Research on social media can assist us understand the impact of such biases. In one 2016 study, Facebook users reported feeling more “within the know” based on the amount of reports content posted online – and never how much of it they really read.

We also know that “filter bubbles” created by social media algorithms – wherein our feeds are filtered in line with our interests — limit the variety of the content we’re exposed to.

This means of information narrowing has been shown to extend ideological polarisation by reducing people’s propensity to contemplate alternative perspectives. It’s also been shown to extend our likelihood of being exposed to fake news.

Using AI to clever up, and never dumb down

Generative AI is, for sure, a revolutionary force with the potential to do great things for society. It could reshape our education system by providing personalised content, change our work practices by expediting writing and data evaluation, and push the frontiers of scientific discovery.

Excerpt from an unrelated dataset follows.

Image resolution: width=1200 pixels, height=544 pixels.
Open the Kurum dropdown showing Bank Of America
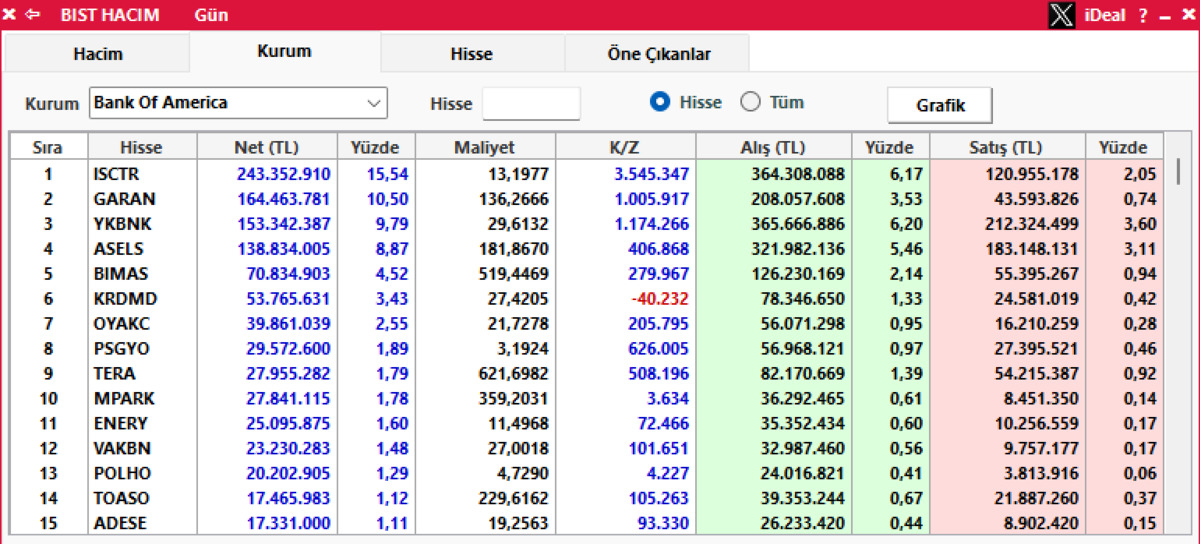238,103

It even has the potential to positively alter our relationships by helping us communicate and connect with others and may, at times, function as a type of synthetic companionship.

But if our only strategy to judge the longer term is by seeking to the past, perhaps now could be the time to reflect on how each the web and social media have modified our cognition, and apply some precautionary measures. Developing AI literacy is place to start out, as is designing AI tools that encourage human autonomy and significant considering.

Ultimately, we’ll need to grasp each our own and AI’s strengths and weaknesses to make sure these “considering” companions help us create the longer term we would like – and never the one which happens to be at the highest of the list.